“For me, the great revolt was back to the figure.” – Simon Carr

This group exhibition focuses on the human form in two and three dimensions. Drawings by Ying Li, Simon Carr, Thaddeus Radell and Mark LaRiviere accompany LaRiviere’s figure sculptures, made with a variety of materials including ceramic, gold-leaf painted wood, ultracal and bronze. Through various media and styles—from Li’s vigorous calligraphic markings in charcoal to LaRiviere’s swift, feathery creations in ballpoint pen and Wite-Out—each artist explores the animating possibilities of line, silhouette and surface.

 

As well as offering these diverse meditations on the human form, this show presents a reunion of four artists who studied fine art at Parsons School of Design in the late 1970s and 1980s: a pivotal moment in post-war American art. The two decades prior saw abstraction at its zenith, while representational art was considered by many to be permanently outmoded.

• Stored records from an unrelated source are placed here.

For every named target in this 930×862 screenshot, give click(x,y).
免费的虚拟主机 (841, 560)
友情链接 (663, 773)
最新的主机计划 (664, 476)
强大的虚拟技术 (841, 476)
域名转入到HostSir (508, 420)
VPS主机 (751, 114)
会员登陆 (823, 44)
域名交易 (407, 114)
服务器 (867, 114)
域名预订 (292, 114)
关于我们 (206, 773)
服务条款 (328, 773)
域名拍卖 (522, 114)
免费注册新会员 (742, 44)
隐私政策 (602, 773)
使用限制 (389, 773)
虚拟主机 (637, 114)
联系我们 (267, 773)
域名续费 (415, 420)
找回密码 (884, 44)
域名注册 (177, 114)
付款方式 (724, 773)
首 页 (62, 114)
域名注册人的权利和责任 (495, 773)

This was especially true in New York City, the birthplace of Abstract Expressionism and home to many of the artists and intellectuals for whom form fundamentally trumped content.  

 

Yet, by the 1970s, there existed a strong current of artists who were seeking ways to reconcile traditional representation with the techniques and insights of abstract art. This movement, termed “painterly representation” by artist and theoretician Louis Finkelstein, was not unique to New York, but many of its champions congregated as teachers at Parsons in the 1970s and 80s, notably Leland Bell, Paul Resika, and Albert Kresch. In the words of art historian Martica Sawin, these artists grappled with: “The attempt…to reconcile subject matter with abstraction or to paint from nature with a strong sense of abstract form… How to exploit the tension between recognizable subject matter and the pure form of Mondrian, and how to make these opposites coincide became the overriding questions that these artists would be pursuing into the next decade, or indeed the rest of their lives.”

 

All four of the artists featured in this show studied with Bell, Resika and Kresch, and in the work of each, the concerns of this particularly formative era at Parsons are alive and well. “Back to the Figure” (a phrase often-repeated by Bell to his students) offers an opportunity to reconsider this marriage—the possibilities of abstraction coupled with the yearning for narrative—through one of the most essential subjects in the history of art: the human form.